The Art of Data Science: Chapter Ten
Hello
Welcome back. I don't know if someone enterprising among you has taken to analysing the frequency with which I send out this newsletter. But we have plodded along and have now hit double digits. I take this opportunity to thank you for all the support and encouragement. Do keep the feedback coming. Also I'm open to suggestions on what you want me to write about.
High Dimensional Data Analysis
Ever since I started analysing data for a living around the beginning of this decade, I've mostly dealt with what can be described as "low dimensional data". When I want to try and predict why something is happening, the number of factors that can possibly predict this thing is usually not very high. Mostly in the tens. On a couple of rare occasions it's possibly just about touched a hundred.
That has primarily been the case because of the problems I'd been choosing to work on - problems that directly had to do with business - optimising sales, pricing, customer service, etc. Typically even when I started off with a large number of possible predictors, finally only a small handful would turn out to be significant.
The good thing about having a small number of possible predictors is that you can afford to use some human intelligence in dealing with them. You can visually inspect the data for correlations, throw out variables that don't make sense and make the right transformations if necessary. You look at the "physical meaning" of any correlations to make sure they're not spurious. You make sure that the results of your analysis can be scrutinised and validated by a human (I've found clients taking immense comfort in the fact that they could "understand my models" (despite not necessarily getting the maths)).
Consequently I've grown suspicious of claims that companies use "thousands of variables" to make computer-aided decisions on business problems. I've wondered about whether those models actually make sense and if anyone understands them. I've wondered about spurious correlations, and biases. To me, it has all seemed like this XKCD cartoon about "stirring the pile" (I never tire of quoting this).
So I got thrown out of my comfort zone recently at work when I had to deal with a dataset very unlike the sort I've been used to. Firstly, it had a large number of dimensions, meaning stuff like visual inspection and logic became meaningless. What was more disconcerting for me was that not only was the dimensionality large, but the individual factors made no sense whatsoever. There was no way but to give up on my insistence of understanding the data, understanding the models, check for spurious correlations, etc. Pile-stirring was the only way out!
And if you think about it, a lot of the "conventional machine learning" kind of problems belong to this class - stuff like image recognition, speech processing, text processing, etc. And when people who have one of these as "home domains" move over to generic data science (true of most technical people from non-CS backgrounds who move to data science), it is natural that they bring with them the black-box approach to solving problems.
More on R and Python
This has, and will be, a recurring theme in my newsletter. I continue to use Python at work, and R elsewhere. A couple of insights for this edition of the newsletter:
1. I'm yet to make complete peace with visualisation in Python. R's GGplot has spoilt me with its flexibility, beauty and consistency of formatting. A couple of editions back I'd linked to this hilarious take on plotting in python. The only thing that's changed since then is that I've become okay with writing the incredibly verbose text that goes with creating graphs using matplotlib.

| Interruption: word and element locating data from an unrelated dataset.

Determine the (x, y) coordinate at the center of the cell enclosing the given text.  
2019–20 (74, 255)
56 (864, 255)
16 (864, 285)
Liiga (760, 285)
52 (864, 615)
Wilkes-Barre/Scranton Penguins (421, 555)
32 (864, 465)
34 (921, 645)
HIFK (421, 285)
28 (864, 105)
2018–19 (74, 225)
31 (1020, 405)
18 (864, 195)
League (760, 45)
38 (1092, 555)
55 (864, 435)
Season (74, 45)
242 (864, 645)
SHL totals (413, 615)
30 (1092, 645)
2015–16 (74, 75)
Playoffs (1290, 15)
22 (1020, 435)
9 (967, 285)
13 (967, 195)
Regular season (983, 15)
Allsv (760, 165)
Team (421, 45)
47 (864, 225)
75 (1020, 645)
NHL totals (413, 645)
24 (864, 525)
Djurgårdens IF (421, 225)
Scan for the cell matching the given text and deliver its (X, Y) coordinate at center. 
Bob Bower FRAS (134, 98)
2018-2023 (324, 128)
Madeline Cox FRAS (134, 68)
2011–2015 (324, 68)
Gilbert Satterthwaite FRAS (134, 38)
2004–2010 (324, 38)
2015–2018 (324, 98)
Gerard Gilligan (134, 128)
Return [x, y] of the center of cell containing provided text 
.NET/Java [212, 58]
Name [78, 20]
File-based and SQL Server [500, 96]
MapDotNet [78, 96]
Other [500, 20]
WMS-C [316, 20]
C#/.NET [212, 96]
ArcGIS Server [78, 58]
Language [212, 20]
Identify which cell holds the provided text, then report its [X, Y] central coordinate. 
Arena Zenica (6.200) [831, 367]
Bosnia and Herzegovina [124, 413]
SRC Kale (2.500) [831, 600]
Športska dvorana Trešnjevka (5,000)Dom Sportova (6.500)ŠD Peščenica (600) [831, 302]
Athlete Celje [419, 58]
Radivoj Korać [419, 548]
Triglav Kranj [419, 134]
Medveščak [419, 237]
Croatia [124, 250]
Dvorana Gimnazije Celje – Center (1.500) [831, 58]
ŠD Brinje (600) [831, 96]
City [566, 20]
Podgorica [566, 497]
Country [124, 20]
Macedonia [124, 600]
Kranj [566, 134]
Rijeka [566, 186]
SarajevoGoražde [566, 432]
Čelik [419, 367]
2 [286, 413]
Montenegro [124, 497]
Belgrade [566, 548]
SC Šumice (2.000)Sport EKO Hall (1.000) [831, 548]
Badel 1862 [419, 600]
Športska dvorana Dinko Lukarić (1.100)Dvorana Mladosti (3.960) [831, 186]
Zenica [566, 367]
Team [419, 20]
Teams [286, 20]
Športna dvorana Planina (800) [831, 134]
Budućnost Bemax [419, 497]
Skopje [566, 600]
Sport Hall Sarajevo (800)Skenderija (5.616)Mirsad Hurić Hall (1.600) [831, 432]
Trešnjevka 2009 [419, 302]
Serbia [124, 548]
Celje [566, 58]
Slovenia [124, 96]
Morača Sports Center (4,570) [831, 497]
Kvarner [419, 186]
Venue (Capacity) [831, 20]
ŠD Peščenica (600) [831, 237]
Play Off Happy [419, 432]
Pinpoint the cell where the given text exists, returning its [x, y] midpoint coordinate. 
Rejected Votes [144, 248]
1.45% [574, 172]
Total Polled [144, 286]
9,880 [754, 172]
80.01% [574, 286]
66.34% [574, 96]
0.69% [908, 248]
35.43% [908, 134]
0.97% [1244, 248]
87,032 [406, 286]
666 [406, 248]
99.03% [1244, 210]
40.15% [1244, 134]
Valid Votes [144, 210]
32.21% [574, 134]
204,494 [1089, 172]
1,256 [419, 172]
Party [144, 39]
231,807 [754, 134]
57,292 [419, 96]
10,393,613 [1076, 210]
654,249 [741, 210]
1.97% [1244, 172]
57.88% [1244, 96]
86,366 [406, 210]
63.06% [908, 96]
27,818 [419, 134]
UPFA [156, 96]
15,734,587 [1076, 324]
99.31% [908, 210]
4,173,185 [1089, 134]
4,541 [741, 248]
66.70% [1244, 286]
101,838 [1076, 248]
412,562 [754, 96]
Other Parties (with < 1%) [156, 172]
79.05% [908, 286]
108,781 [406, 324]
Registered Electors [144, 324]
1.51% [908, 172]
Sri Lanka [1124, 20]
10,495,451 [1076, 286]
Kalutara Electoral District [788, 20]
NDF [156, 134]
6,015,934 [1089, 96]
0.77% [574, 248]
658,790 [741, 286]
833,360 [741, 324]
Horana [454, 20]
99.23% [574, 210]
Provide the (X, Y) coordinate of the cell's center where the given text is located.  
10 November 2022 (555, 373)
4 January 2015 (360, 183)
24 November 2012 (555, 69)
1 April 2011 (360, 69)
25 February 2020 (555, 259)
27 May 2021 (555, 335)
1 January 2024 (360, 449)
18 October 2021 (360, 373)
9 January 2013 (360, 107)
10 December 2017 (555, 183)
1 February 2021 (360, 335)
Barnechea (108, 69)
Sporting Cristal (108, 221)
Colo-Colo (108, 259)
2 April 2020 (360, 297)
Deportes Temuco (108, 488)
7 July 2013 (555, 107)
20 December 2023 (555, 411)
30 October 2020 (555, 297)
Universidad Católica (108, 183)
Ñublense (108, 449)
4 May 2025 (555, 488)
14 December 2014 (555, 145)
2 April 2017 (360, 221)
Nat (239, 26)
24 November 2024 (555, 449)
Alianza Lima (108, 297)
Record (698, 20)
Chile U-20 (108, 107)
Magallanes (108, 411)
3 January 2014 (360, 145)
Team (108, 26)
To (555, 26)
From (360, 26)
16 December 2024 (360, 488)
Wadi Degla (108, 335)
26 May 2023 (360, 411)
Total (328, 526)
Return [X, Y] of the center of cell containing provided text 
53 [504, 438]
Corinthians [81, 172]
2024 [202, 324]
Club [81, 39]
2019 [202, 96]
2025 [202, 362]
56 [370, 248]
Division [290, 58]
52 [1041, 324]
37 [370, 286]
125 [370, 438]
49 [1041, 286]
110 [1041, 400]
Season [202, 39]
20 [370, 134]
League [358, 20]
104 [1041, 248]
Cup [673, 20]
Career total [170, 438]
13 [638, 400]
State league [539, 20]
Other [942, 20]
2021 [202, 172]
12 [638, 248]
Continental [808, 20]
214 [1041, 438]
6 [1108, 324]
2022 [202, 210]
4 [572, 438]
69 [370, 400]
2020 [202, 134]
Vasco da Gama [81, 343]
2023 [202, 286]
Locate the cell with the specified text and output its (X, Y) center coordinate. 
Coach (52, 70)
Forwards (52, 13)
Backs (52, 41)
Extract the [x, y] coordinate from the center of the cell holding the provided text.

2. I discovered a new problem with python recently - strong typing makes matrix algebra hard. In R, data frames and matrices can be directly transformed into each other, so you can do complicated matrix ops on parts of data frames, for example. In python, this is a non-trivial transformation. I've been getting stuck there to such an extent that I've been sacrificing efficiency and using loops instead.
And forget matrices, there are multiple ways in which an array can be defined in python. And these are not mutually compatible. Being a "native" of R, which has been built for data analysis, I find these things slowing me down significantly while using Python.
3. A decade ago, I'd scoff at people who described themselves as "Java coders" or "C++ specialists". I used to think that all that mattered was the ability to come up with algorithms, and the language you used to code it in was merely incidental. However, after my experiences with R and Python, I've come to believe that your choice of language is important in that it reflects your interests and skills, since different languages do different things well.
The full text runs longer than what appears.